Un mois belge sans Simenon ne peut être un mois belge, même si, cette année, j’ai osé faire une infidélité à Maigret.

Entre la boutique du rez-de-chaussée et l’appartement du premier étage, un colimaçon de fer facilite le quotidien des époux Lomel. Pourtant, Étienne, contraint régulièrement à rester alité depuis plusieurs mois, voit d’un œil nouveau ce lien entre vie professionnelle et vie personnelle. Il s’inquiète de ce qu’il est devenu coutumier de nommer ses « crises », à savoir des douleurs abdominales aiguës.  Il soupçonne son épouse de chercher à l’empoisonner et, à l’affut, se penche au-dessus de l’escalier de fer pour épier la vie de la boutique. C’est qu’il sait, lui qui a pris la place d’un premier mari décédé au moment opportun, combien Louise est inflexible quand il s’agit de faire aboutir un projet.

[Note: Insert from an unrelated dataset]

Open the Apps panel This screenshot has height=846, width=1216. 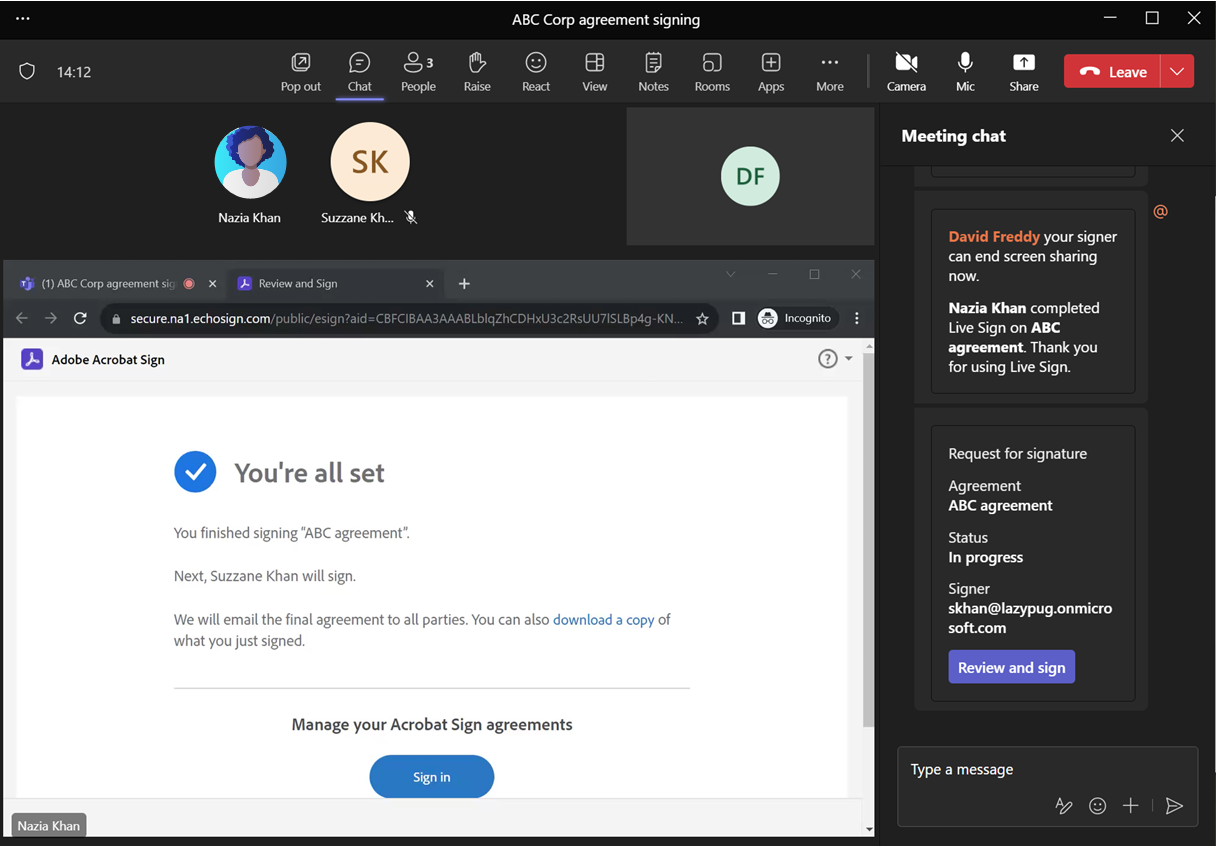point(771,70)

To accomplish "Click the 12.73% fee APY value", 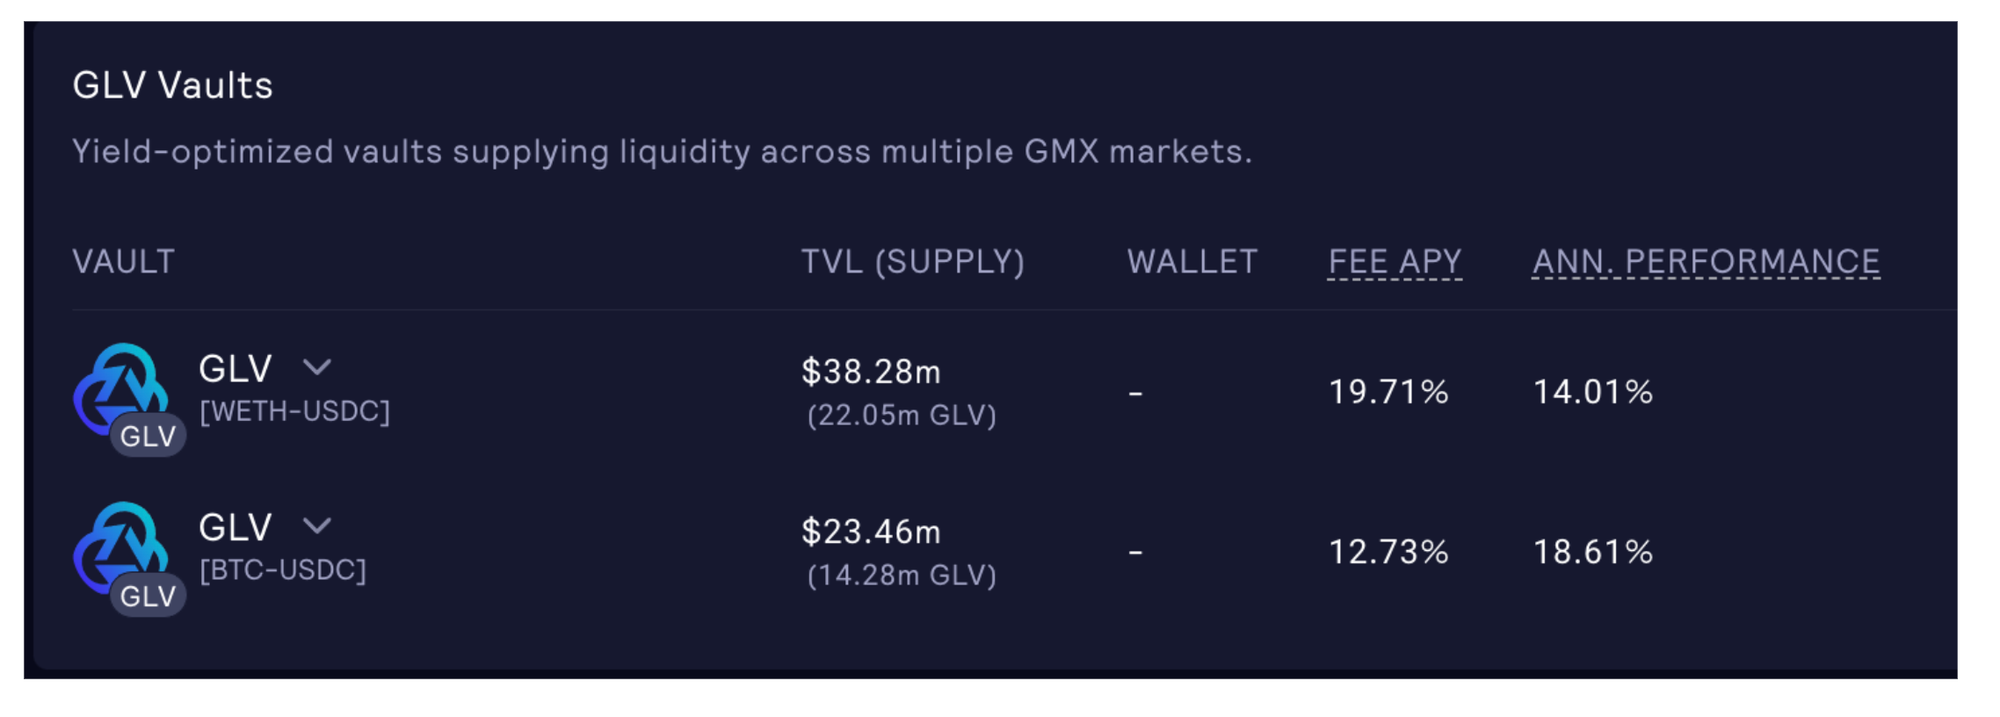I will pos(1388,552).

Si L’escalier de fer n’est pas à proprement parler un roman policier, l’atmosphère autant que la trame de l’intrigue sont empreintes de ce suspense propre aux enquêtes de Simenon. Le récit est écrit du point de vue d’Étienne, l’époux qu’on cherche à éliminer. Attentif au moindre mot ou geste de son épouse comme de son amie d’enfance, de plus en plus méfiant, il agit en enquêteur, allant jusquà filer Louise. Tout ce travail met le lecteur extrêmement mal à l’aise, car Étienne s’inquiète d’une mort qui n’a pas encore eu lieu, la sienne. Comme souvent chez Simenon, le crime et la noirceur se terrent dans un quotidien d’une banalité apparente. On comprend très progressivement la monstruosité de la situation, à mesure que les gestes de tous les jours se lisent à la lumière du crime qui se profile (ou qui a eu lieu, chez Maigret). Et la chute, pessimiste, achève aussi brutalement qu’intelligemment cette histoire.

Les lecteurs de Simenon trouveront dans ce roman un air de déjà-vu très confortable, et les néophytes une ambiance qu’ils chercheront à retrouver en continuant à découvrir cet auteur.

L’escalier de fer, Georges Simenon, 1953.

En plus du roman, quel plaisir de découvrir la collection « côté belge » de la maison L’âge d’homme ! Le catalogue n’est pas bien long, mais il a le mérite d’exister.